→ Document text:
— start —
The League of Conservation Voters accused Burgum of working to enrich oil executives, while the Wilderness Society vowed to "defend against any attempts" to increase fossil fuel development on public lands.

All three of those groups are cogs in Wyss's well-funded network of nonprofits, which the billionaire, despite being a foreign national, has leveraged to push far-left climate policies across the United States. The groups advocate for fossil fuel shutdowns, green energy development, and the lock-up of government-managed land.

The groups' visceral reaction to Burgum's nomination suggests that Wyss's network is gearing up to fight Trump's energy agenda at every turn. The League of Conservation Voters and the Wilderness Society spearheaded a number of lawsuits during the first Trump administration and appear poised to do the same during Trump's second term.

The Department of the Interior will likely play a critical role in implementing Trump's energy and "drill, baby, drill" agenda. The agency manages hundreds of millions of acres of federal lands and waters and is authorized to lease oil-rich or mineral-rich public property to private developers. Trump has vowed to open up lands and waters for drilling following the Biden administration's opposite approach, blocking drilling across vast swaths of lands and waters.

For more than two decades, Wyss has been highly involved financially in various left-wing environmental and social causes—he founded the Wyss Foundation in the late 1990s as his main tax-exempt funding arm, with pass-through group Berger Action Fund coming years later in 2007. The Swiss billionaire has pushed hundreds of millions of dollars to those two nonprofits, which in turn have spread those funds to a vast array of groups, such as those opposing Burgum's nomination.

"Any organization connected to or funded by Hansjörg Wyss should be treated with disdain and distrust in Washington, D.C.," Parker Thayer, an investigative researcher at the Capital Research Center, told the Free Beacon.

"Wyss has refused to obtain American citizenship while sticking his nose, and checkbook, into American political affairs for years," Thayer added. "He has gotten away with openly breaking campaign finance laws, while propping up the biggest 'dark money' network in the world and treating American politics like some game that he has the right to play."

Wyss's longtime deputy, Molly McUsic—who serves as president of both the Wyss Foundation and the Berger Action Fund—served as vice chair of the Wilderness Society's board and is now a director on the League of Conservation Voters's board. Wyss himself is an at-large member of the Wilderness Society's board of directors.
— end —
→ Material supplied:
— start —
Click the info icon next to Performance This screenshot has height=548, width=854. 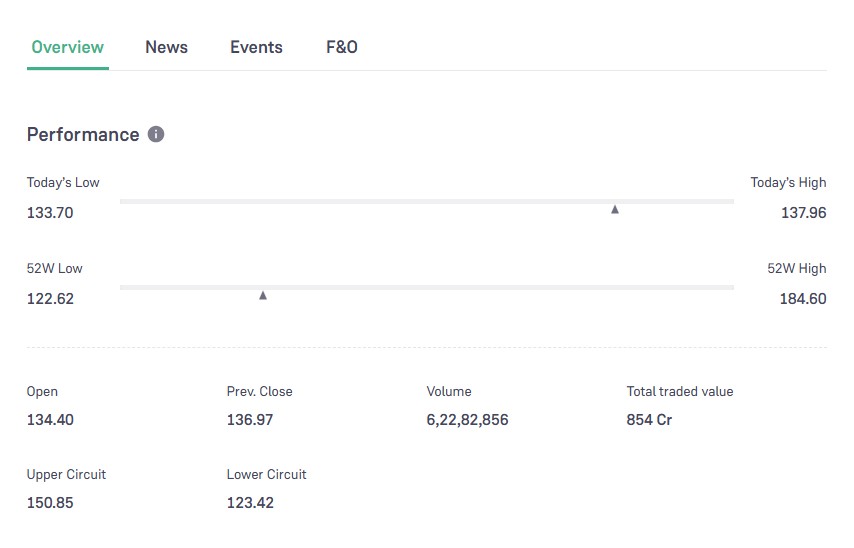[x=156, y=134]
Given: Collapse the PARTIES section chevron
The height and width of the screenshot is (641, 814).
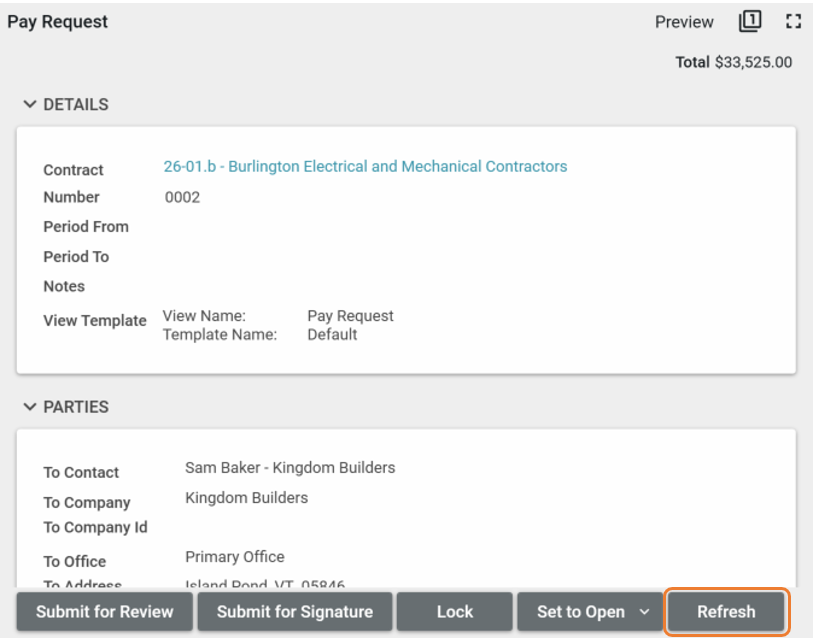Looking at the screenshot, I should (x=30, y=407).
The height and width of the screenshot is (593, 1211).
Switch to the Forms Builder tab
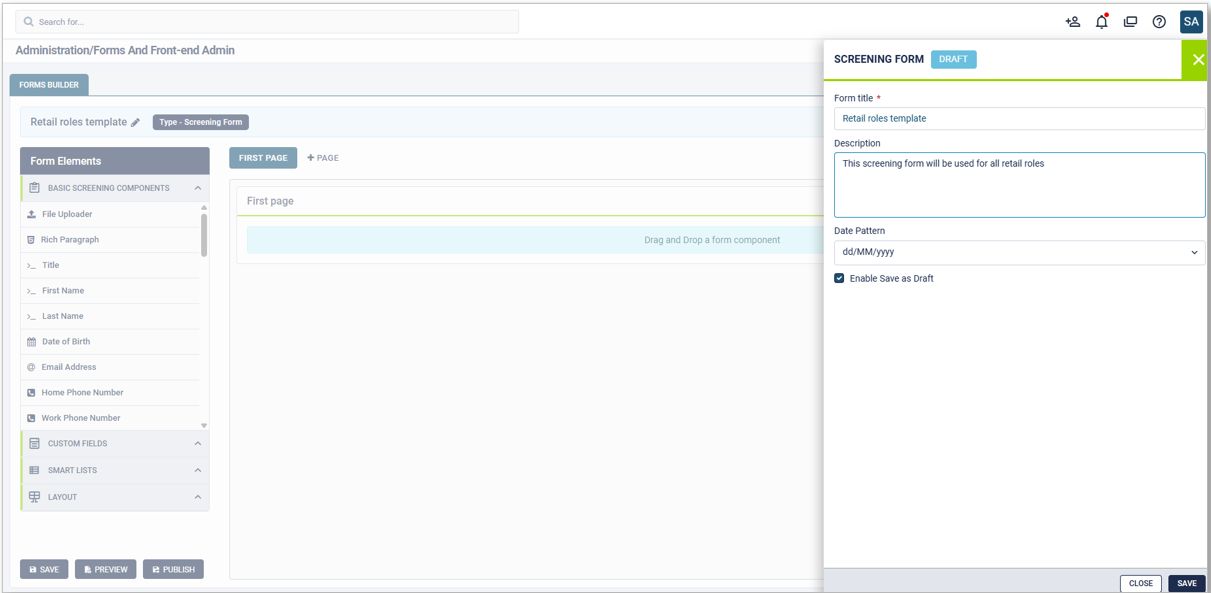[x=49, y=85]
— end —
— start —
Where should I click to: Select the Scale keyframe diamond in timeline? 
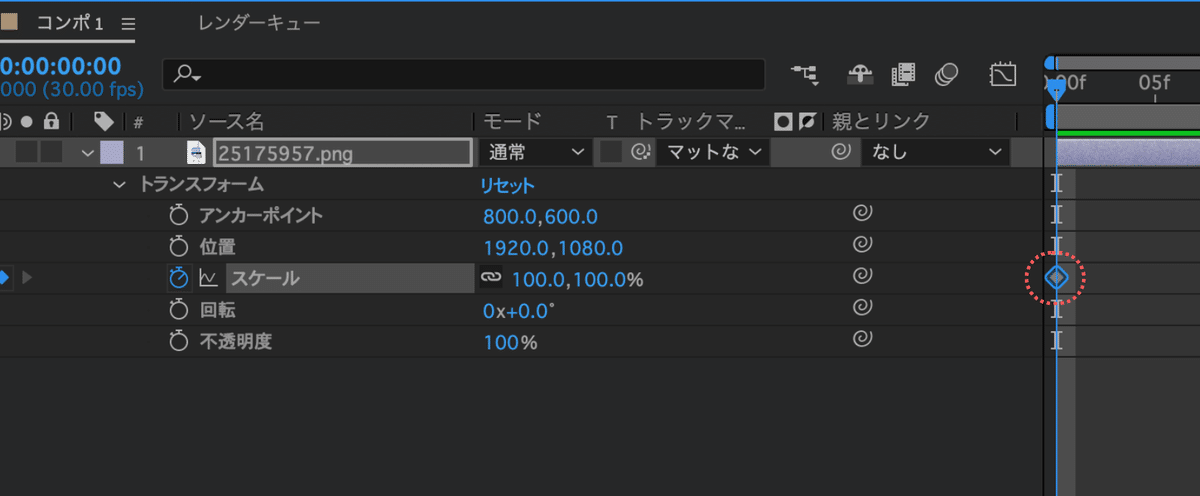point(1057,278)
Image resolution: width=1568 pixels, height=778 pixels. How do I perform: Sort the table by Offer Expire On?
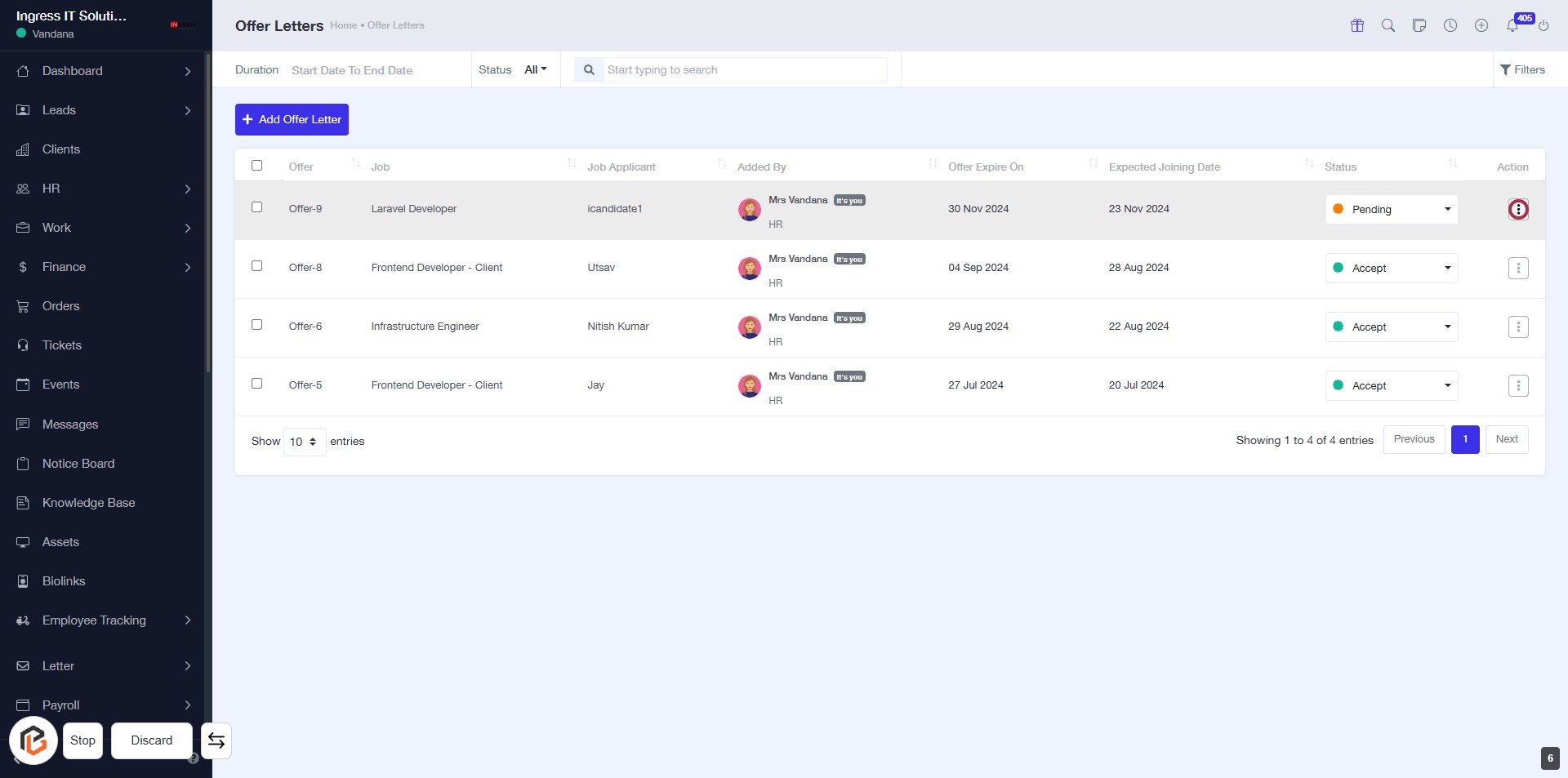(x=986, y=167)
— end —
→ What to do:
1. Duplicate the passage of the article on Wyss's nonprofit network between "The League of Conservation Voters accused" and "Trump's second term.", inclusive.
2. Answer these questions from the article on Wyss's nonprofit network:
(a) In what year did the Berger Action Fund come into being?
(b) At what organization does Parker Thayer work as an investigative researcher?
(c) Who is president of both the Wyss Foundation and the Berger Action Fund?
The entries play no part in this work.

→ Results by task:
1.
The League of Conservation Voters accused Burgum of working to enrich oil executives, while the Wilderness Society vowed to "defend against any attempts" to increase fossil fuel development on public lands.

All three of those groups are cogs in Wyss's well-funded network of nonprofits, which the billionaire, despite being a foreign national, has leveraged to push far-left climate policies across the United States. The groups advocate for fossil fuel shutdowns, green energy development, and the lock-up of government-managed land.

The groups' visceral reaction to Burgum's nomination suggests that Wyss's network is gearing up to fight Trump's energy agenda at every turn. The League of Conservation Voters and the Wilderness Society spearheaded a number of lawsuits during the first Trump administration and appear poised to do the same during Trump's second term.

2.
(a) 2007
(b) The Capital Research Center
(c) Molly McUsic